Ces dernières semaines, l’escalade diplomatique entre l’Algérie et le Mali a franchi un nouveau seuil. L’incident du drone abattu fin mars 2025 par l’armée algérienne, près de Tinzawaten, à la frontière entre les deux pays, a servi de détonateur à une série de décisions drastiques : rappel d’ambassadeurs, fermeture mutuelle de l’espace aérien, suspension de toute coopération. Dans ce climat tendu, Alger désigne un acteur extérieur comme partie prenante indirecte de la dégradation de ses relations avec Bamako : le Maroc.
Une accusation de stratégie d’enracinement marocain dans le Sahel
Selon Alger, Rabat mènerait une politique d’influence active au Mali, dans une logique de repositionnement stratégique en Afrique de l’Ouest. Les autorités algériennes pointent notamment l’intensification des échanges diplomatiques entre Rabat et Bamako, mais aussi la signature d’accords de coopération dans des domaines sensibles tels que la sécurité, les infrastructures ou encore les télécommunications.

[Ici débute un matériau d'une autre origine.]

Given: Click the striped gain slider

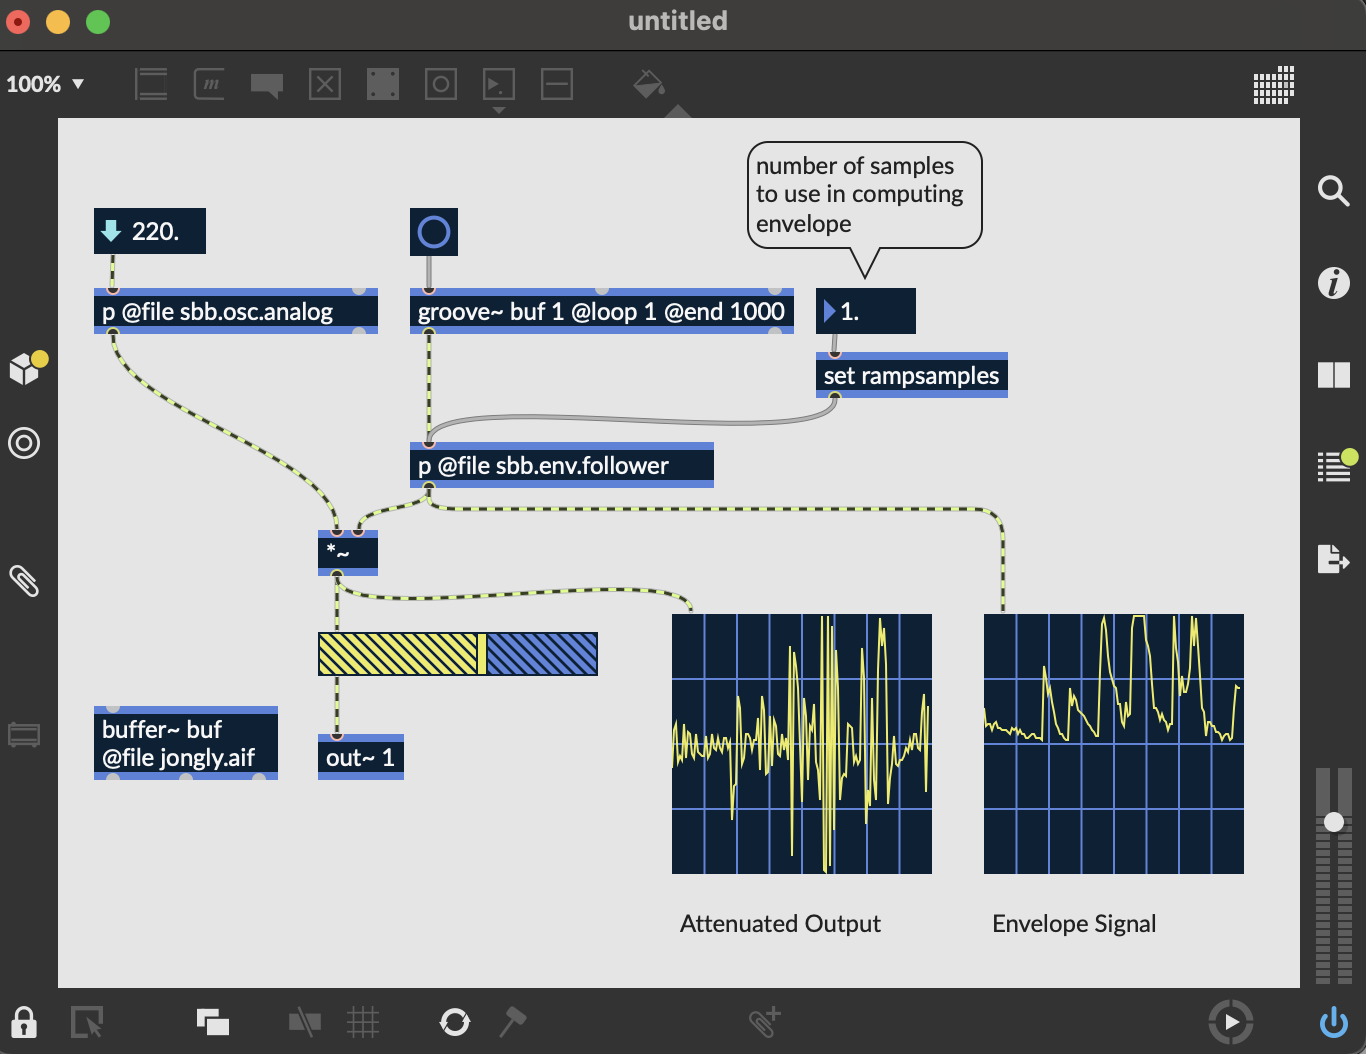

Alger accuse le Maroc de vouloir entraîner le Mali dans sa propre sphère diplomatique, au détriment d’un équilibre régional historiquement bâti autour de la coopération algéro-malienne. Cette lecture repose sur une série de signaux perçus comme préoccupants : accueil chaleureux de responsables maliens à Rabat, discours de convergence sur certains dossiers africains, et surtout, selon Alger, un soutien marocain aux choix géopolitiques récents du Mali, y compris la remise en cause de certaines médiations africaines pilotées depuis Alger.
Le gazoduc algéro-nigérian sous pression : des inquiétudes croissantes à Alger
Dans cette dynamique régionale de plus en plus tendue, un autre dossier majeur cristallise les préoccupations d’Alger : le projet de gazoduc transsaharien (TSGP), censé relier l’Algérie au Nigeria via le Niger. Bien que ce projet stratégique ait récemment connu un regain d’intérêt avec la signature de nouveaux accords techniques entre les trois pays, l’Algérie redoute désormais que le rapprochement entre le Mali et le Niger, sous l’influence croissante de Rabat, ne vienne compromettre sa réalisation.
À Alger, certains cercles diplomatiques craignent que le Mali, désormais perçu comme aligné sur la diplomatie marocaine, n’encourage ses partenaires de transition – notamment le Niger – à reconsidérer leur engagement dans ce projet énergétique structurant. Cette possible bascule serait d’autant plus préoccupante qu’elle renforcerait l’attractivité du projet concurrent soutenu par le Maroc, qui prévoit un tracé atlantique via plusieurs pays d’Afrique de l’Ouest, au détriment du corridor saharien traditionnel. Pour l’Algérie, il ne s’agit plus seulement de concurrence économique, mais d’un affrontement stratégique indirect qui pourrait redéfinir durablement les flux d’influence et d’énergie dans la région.
Une guerre froide maghrébine exportée ?
Les observateurs évoquent désormais une sorte de « guerre froide » maghrébine exportée au cœur du Sahel. Si le Maroc, de son côté, ne revendique aucune hostilité envers l’Algérie, et insiste sur sa volonté de partenariat avec les pays africains, la coïncidence entre la dégradation des liens entre Alger et Bamako, et le resserrement des liens entre Rabat et Bamako (et désormais Niamey), alimente le soupçon. Pour Alger, il ne s’agit pas de simples convergences opportunes, mais d’un plan de repositionnement stratégique visant à l’écarter du jeu régional.
Cette interrogation renvoie à un enjeu plus vaste : celui de la capacité des États sahéliens à rester maîtres de leurs choix géopolitiques dans un environnement de plus en plus polarisé. Alors que l’instabilité sécuritaire fragilise les États, l’influence croissante d’acteurs extérieurs – qu’ils soient africains, russes, turcs ou européens – impose de nouveaux arbitrages, souvent dictés par des rapports de force qui échappent aux dynamiques strictement nationales.
Conclusion
Face à ces tensions croissantes, l’Union africaine et la CEDEAO doivent jouer un rôle central pour éviter la fragmentation stratégique du Sahel. La rivalité entre Alger et Rabat, bien qu’historiquement enracinée, ne peut continuer à s’étendre au détriment de la stabilité régionale. Les pays du Sahel, pris entre plusieurs axes d’influence, ont besoin de médiations neutres et de mécanismes africains de résolution des différends, afin d’éviter que cette rivalité ne compromette leur souveraineté et leurs perspectives de développement.